Der Nahe Osten als eine der am stärksten vom Klimawandel betroffenen Regionen und darin besonders Kurdistan ist mit einer schweren Dürre und Wasserkrise konfrontiert. Es wird erwartet, dass diese Krise zu einem Rekordtief der landwirtschaftlichen Produktion und zu einer Nahrungsmittelkrise führen wird. Um einen nachhaltigen Umgang mit dem vorhandenen Wasser zu etablieren, müsste sich zudem eine ökologische Landwirtschaft entwickeln. Diese Warnungen und Berichte sind alarmierend. Die schwere Dürre in Başûr, Bakur und Rojava in den letzten Jahren ist ein Indikator dafür. Wenn diese Klimakrise und die Umweltzerstörung und die grenzüberschreitende Wasserpolitik des türkischen Staates zusammen betrachtet werden, werden die Dringlichkeit und der Ernst der Lage deutlicher. Diese Erkenntnis muss in praktischen Schritten resultieren und auch die Politik der selbstverwalteten Gebiete muss sich in diesem Kontext anpassen, um eine landwirtschaftliche Politik zu entwickeln, die der Umweltzerstörung und der Klimakrise standhält. Zu diesem Zweck sollten Institutionen gegen den Ökozid und die Klimakrise gegründet werden, Akademiker:innen, politische Parteien, Verbände, Stiftungen und alle gesellschaftlichen Akteure sollten in diese Institutionalisierung einbezogen werden. Zu diesem Zweck könnten »Plattformen zum Schutz der Natur« in jeder Provinz eingerichtet werden, an denen Anwaltskammern, Rechtsanwält:innen, ökologische Vereinigungen und Bewegungen beteiligt sind.

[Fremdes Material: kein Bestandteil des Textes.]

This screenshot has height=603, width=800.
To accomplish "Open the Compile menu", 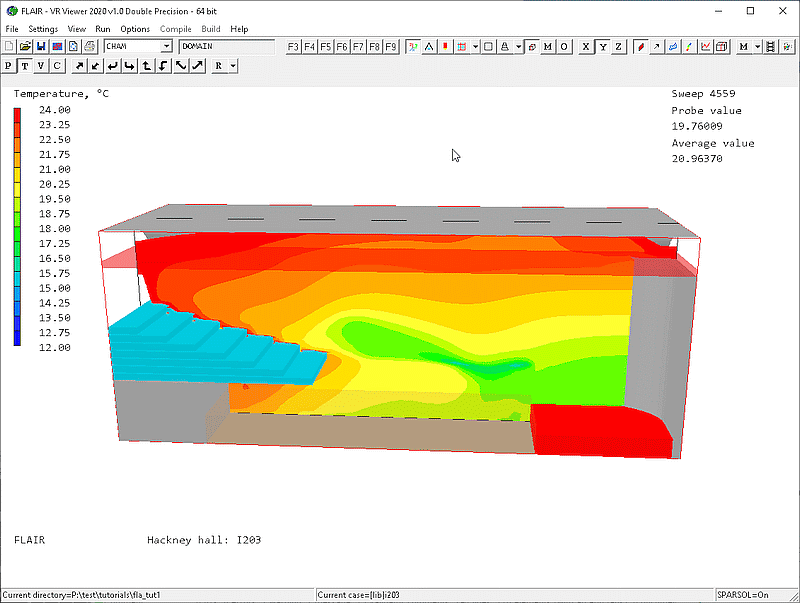I will (x=175, y=29).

Dazu muss ein wirksamer juristischer Kampf auf lokaler und internationaler Ebene geführt werden. Zudem muss mehr gegen die Zerstörung kulturellen Erbes als Methode des Völkermords unternommen werden. Aus den Mängeln des juristischen und politischen Kampfes gegen die Zerstörung von Hasankeyf oder des Bezirks Sûr in Amed sollte auch gelernt werden.

Abschließend lässt sich sagen, dass in allen Teilen Kurdistans der Kampf gegen die Politik des Ökozids als lebenswichtige und soziale Existenzfrage in den Mittelpunkt der Politik gestellt werden sollte. Dazu gehört die Unterstützung der dörflichen Landwirtschaft gegen Vertreibung und wirtschaftliche Zerstörung, der Schutz der pflanzlichen und tierischen Artenvielfalt in Kurdistan und die Notwendigkeit der Erstellung wissenschaftliche Berichte über die sozioökonomischen, demografischen, kulturellen und ökologischen Folgen des Ökozids. Im Konkreten müssten im Anbetracht der Klimakrise in sämtlichen Regionen Institutionen und Aktionspläne gegen die zunehmende Dürre und die Klimakrise geschaffen werden, welche die Agrarpolitik auf theoretischer und praktischer Ebene organisieren. Dazu gehört auch die Aufklärung der Bevölkerung über die Folgen von Pestizideinsätzen und nicht-ökologischen Bewässerungstechniken und die Etablierung von wassersparenden landwirtschaftlichen Kulturen oder klimafreundlichen Anbautechniken.